López Obrador unlikely to give on immigration
Mexico’s incoming president, a relentless critic of the ruling elite, has voiced no objection to the free-trade deal its current government brokered with the United States.
On security matters, Presidentelect Andrés Manuel López Obrador’s team says it wants a productive relationship with the Trump administration and will continue partnering in the fight against drug cartels.
But if there is a potential source of conflict in the U.S.-Mexico relationship after Dec. 1, when López Obrador will take office, it is likely to be immigration enforcement. There, the left-wing Mexican populist and President Donald Trump appear to be on a collision course.
The flow of Central American migrants through Mexico and into the United States — a matter of intense personal and political interest to the U.S. president — is on the rise again, defying Trump’s attempts to crack down at the border. Stopping migrants and asylum seekers through tougher enforcement is a priority for the Trump administration. López Obrador and his team have a different take.
“We are not going to chase migrants. We are not going to criminalize them,” said Alejandro Encinas, the incoming undersecretary in Mexico’s ministry in charge of immigration. “We have to stop looking at immigration as an issue of public security or national security, or the national security of the United States.”
Those sentiments echoed statements made by López Obrador during the presidential campaign, when he said Mexico had been doing Washington’s “dirty work” by catching Central Americans “fleeing violence and misery.”
Last month, the Trump administration notified Congress that it planned to transfer $20 million from State Department economic support funds to a Department of Homeland Security program that would help Mexico detain and deport more migrants. Mexico hasn’t taken the money.
On Friday, a spokesman for Marcelo Ebrard, who was chosen as foreign minister in Mexico’s new government, said the Trump administration’s offer for funding was “not necessary.”
Mexico’s current president, Enrique Peña Nieto, clamped down on Central American migration early in his term. Under Obama administration pressure, Peña Nieto introduced in 2014 the “Southern Border Plan,” which intensified immigration patrols at Mexico’s frontier with Guatemala, detaining many migrants before they could reach the United States. During Peña Nieto’s first full year in office, 2013, Mexico detained and deported 78,733 Central Americans. That number shot up to 176,726 two years later, according to Mexican government statistics.

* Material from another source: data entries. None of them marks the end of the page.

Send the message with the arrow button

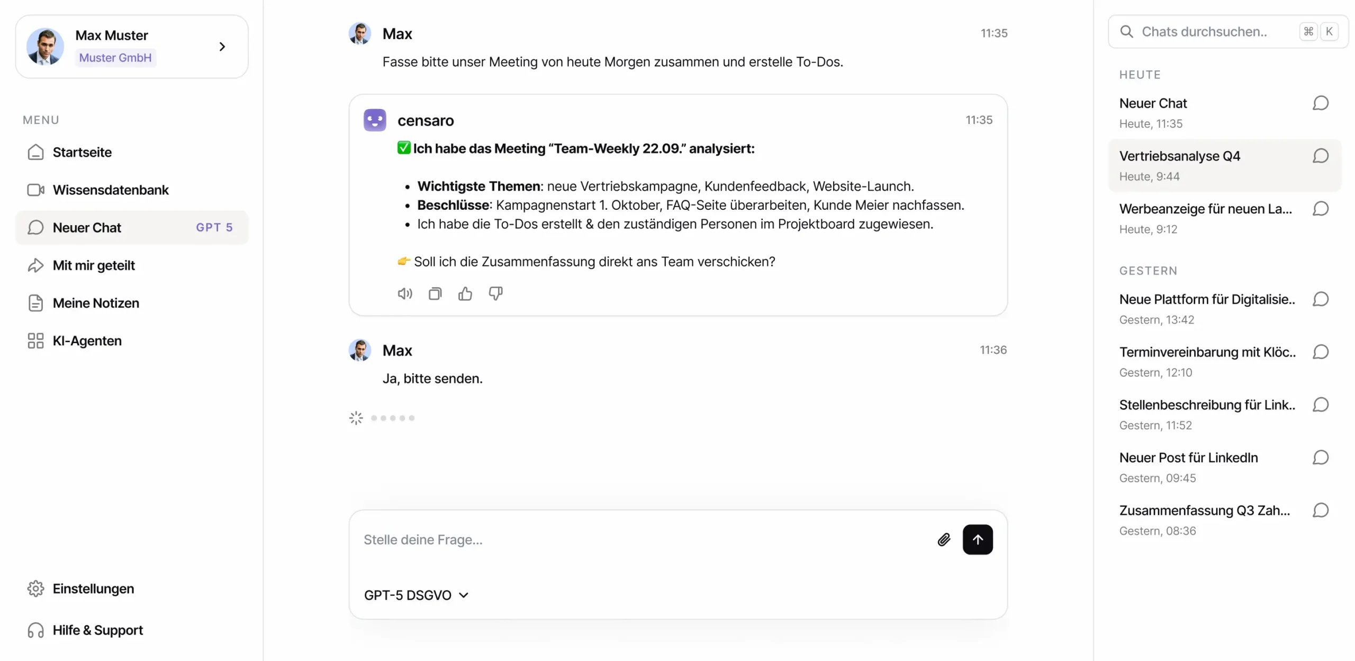pyautogui.click(x=977, y=540)
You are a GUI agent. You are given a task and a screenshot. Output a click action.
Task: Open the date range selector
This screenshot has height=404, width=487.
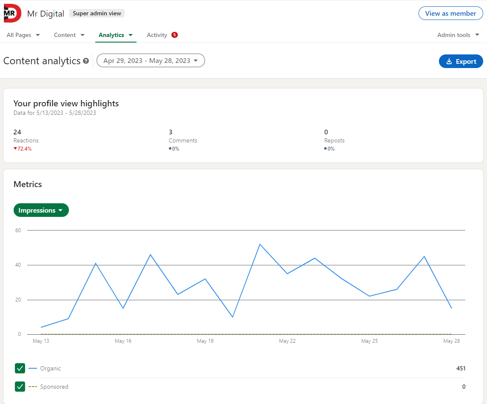click(x=151, y=60)
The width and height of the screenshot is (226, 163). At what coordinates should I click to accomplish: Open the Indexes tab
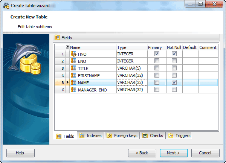pos(90,136)
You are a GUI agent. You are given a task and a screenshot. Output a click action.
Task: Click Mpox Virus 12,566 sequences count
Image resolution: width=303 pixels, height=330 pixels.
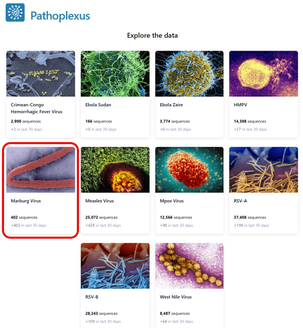click(176, 217)
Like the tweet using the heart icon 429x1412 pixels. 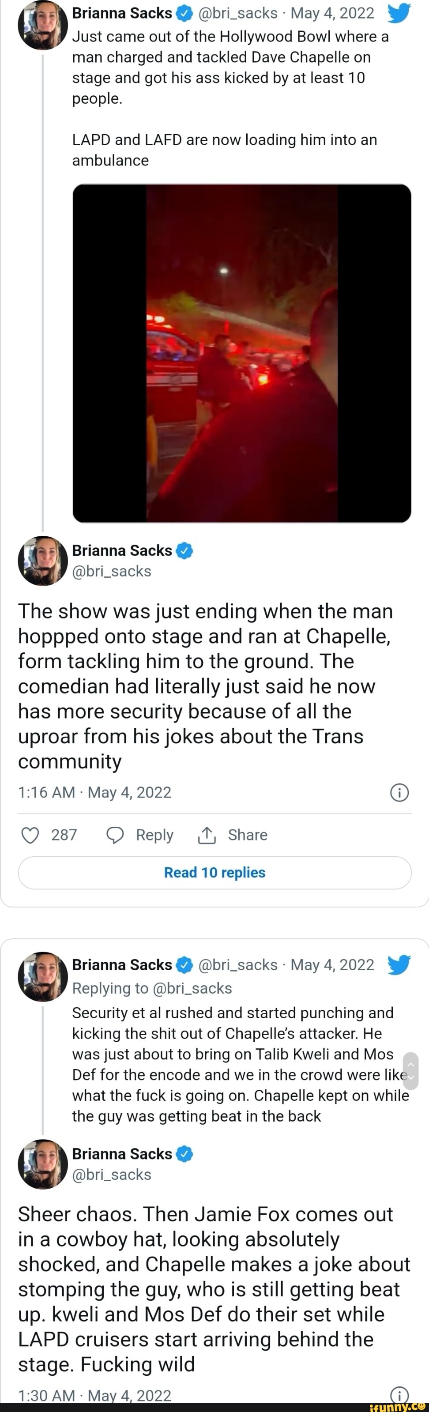click(30, 835)
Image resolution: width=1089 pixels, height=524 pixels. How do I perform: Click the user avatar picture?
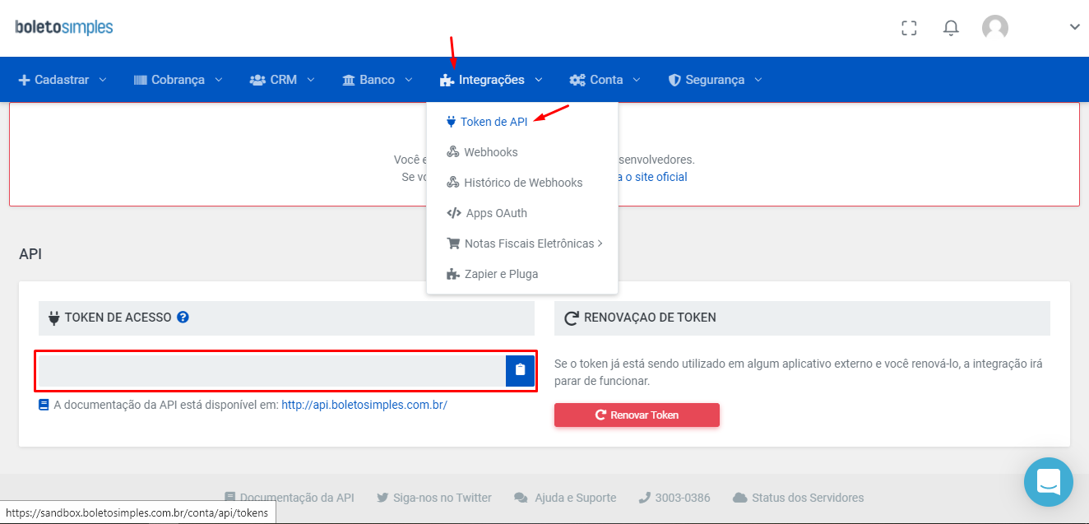click(995, 28)
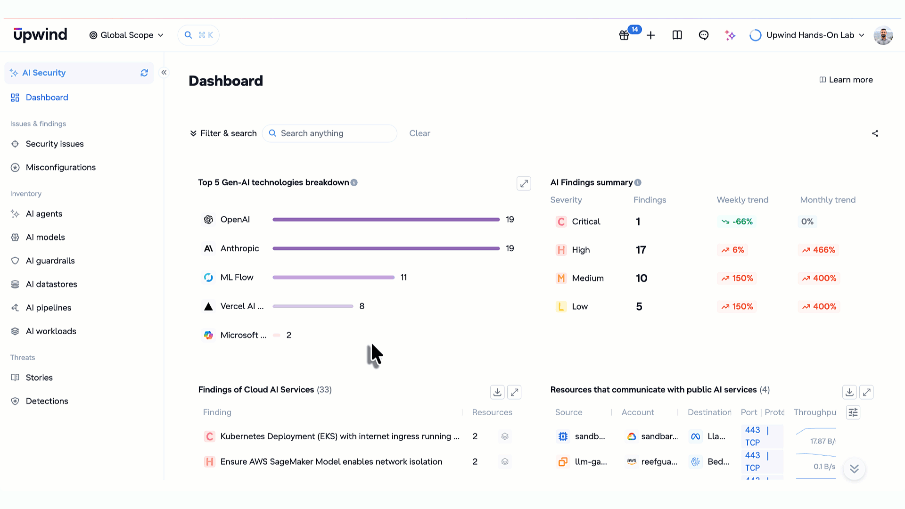Refresh the AI Security section
Screen dimensions: 905x509
coord(144,73)
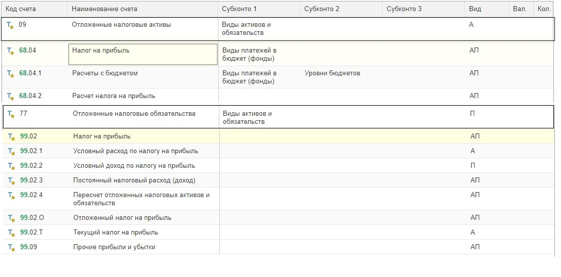Select row 'Отложенные налоговые обязательства'

click(134, 114)

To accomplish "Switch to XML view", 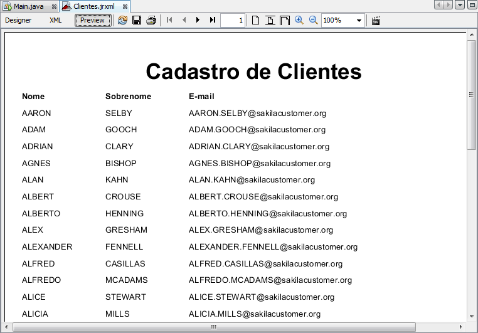I will (x=56, y=20).
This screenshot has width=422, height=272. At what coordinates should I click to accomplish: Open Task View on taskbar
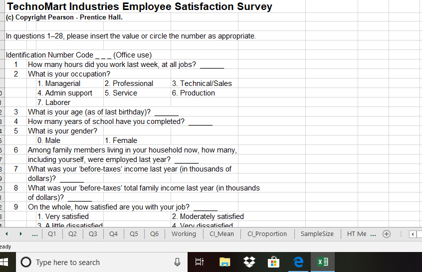200,262
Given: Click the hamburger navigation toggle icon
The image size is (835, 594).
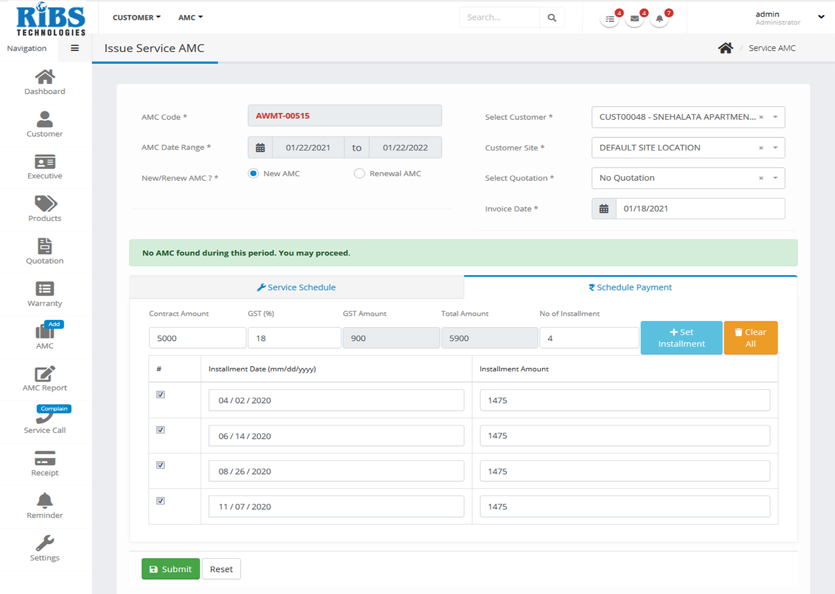Looking at the screenshot, I should tap(75, 48).
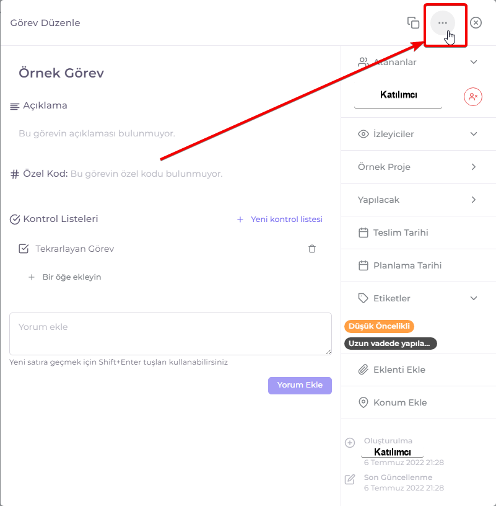Delete the Tekrarlayan Görev checklist via trash icon
Viewport: 496px width, 506px height.
pyautogui.click(x=312, y=249)
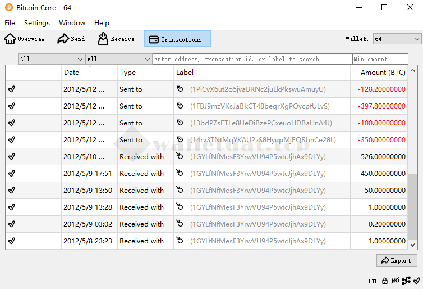Open the Settings menu

[37, 23]
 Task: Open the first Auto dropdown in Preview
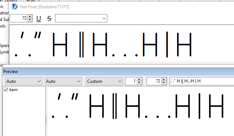[x=24, y=81]
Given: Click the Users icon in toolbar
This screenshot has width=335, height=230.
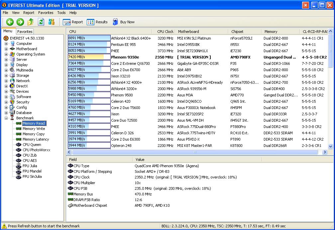Looking at the screenshot, I should pos(51,22).
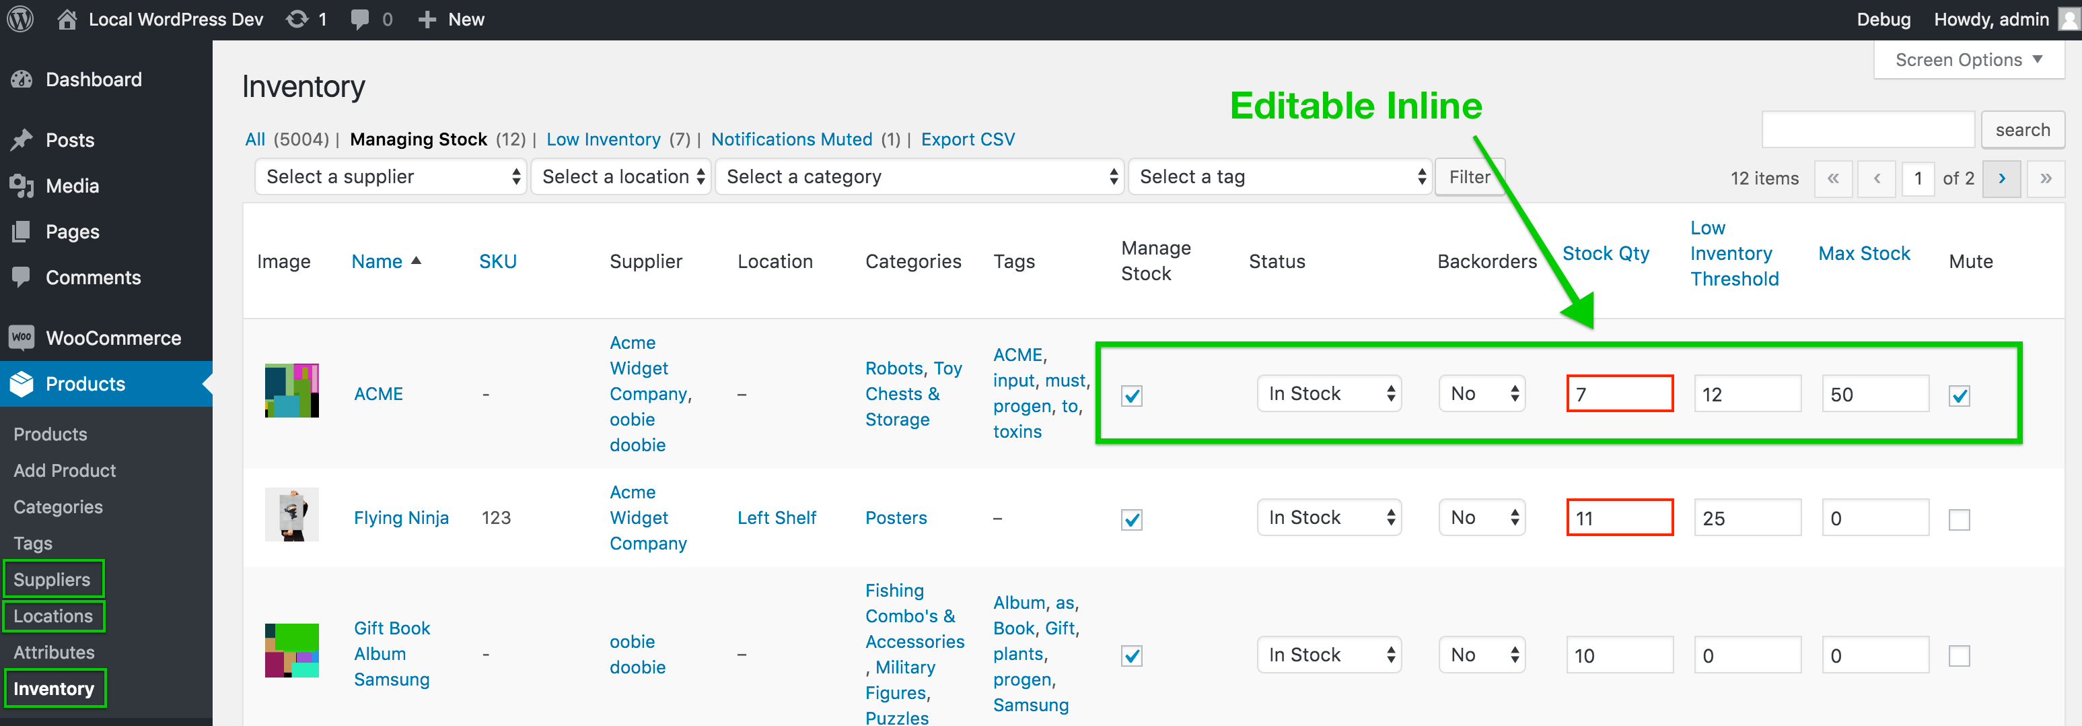The image size is (2082, 726).
Task: Click ACME Stock Qty input field
Action: (1619, 395)
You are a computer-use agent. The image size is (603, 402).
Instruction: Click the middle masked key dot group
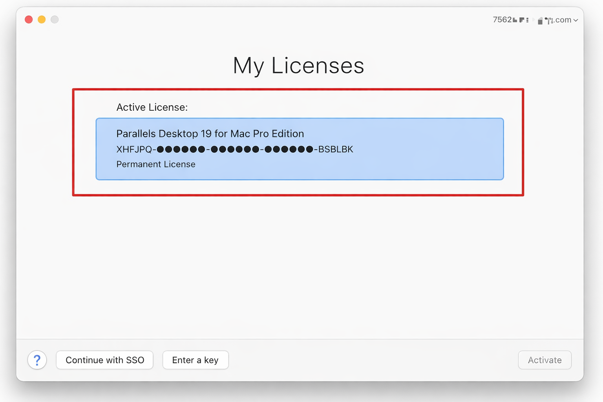coord(235,150)
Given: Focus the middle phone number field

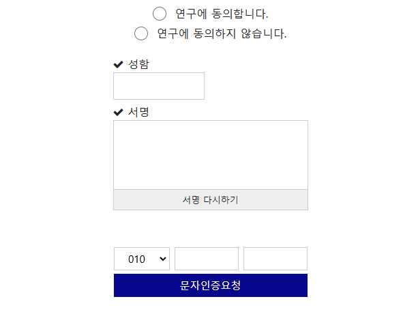Looking at the screenshot, I should pyautogui.click(x=207, y=259).
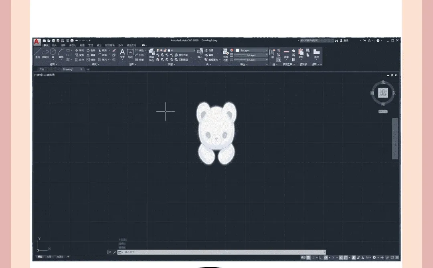Click the color swatch in the Properties panel

[x=237, y=50]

Peña Nieto also cooperated with the United States by sharing biometric data collected on detained migrants and allowing Homeland Security advisers to work out of southern Mexico.
López Obrador’s aides have described the Southern Border Plan as a failure. They argue that migrants continue to easily cross Mexico’s porous border with Guatemala and that an intensified hunt for illegal immigrants led to human rights abuses and corruption.
“The only thing it’s accomplished is to increase the levels of corruption and violence in the south,” Encinas told The Washington Post. “The problem of the southern border is not a problem of cops and robbers.”
Mexico’s new government plans to shift roles within the Interior Ministry so that Encinas, as undersecretary, will oversee human rights and migration. Previously, those responsibilities were held by separate officials. Some migrant advocates are calling for deeper administrative change — such as moving Mexico’s migration agency out of the Interior Ministry entirely.
López Obrador’s advisers say their intention is to protect the human rights of migrants while also pushing economic development programs in southern Mexico and in Central America, to give people in the region more reason to stay at home. Some of the incoming administration’s signature projects in southern Mexico — a “Mayan Train” that would traverse the Yucatan Peninsula; a reforestation project in the jungles of Chiapas — would likely rely on Central American migrant labor.
“Instead of having only military and police measures to keep this exodus of Mexicans and Central Americans from going to the United States, we want to reach the same objective of reducing these numbers by promoting social development in our countries,” said Hector Vasconcelos, a senator who served as a top foreign policy aide to López Obrador during the campaign.
It remains unclear whether the incoming administration’s gentler rhetoric about migrants will translate into fewer deportations — and fewer Central Americans crossing into Texas.
Some Trump administration officials worry López Obrador’s team emphasizes migrant rights above law enforcement. At the same time, they’re encouraged by how much interest López Obrador’s team has shown to find areas of cooperation.
“I think, at a senior level, they acknowledge the need to have a border with Guatemala, and they want to partner with us to confront [criminal groups],” said one senior Trump administration official with knowledge of the Mexico talks. “This is where I believe we will have common ground.”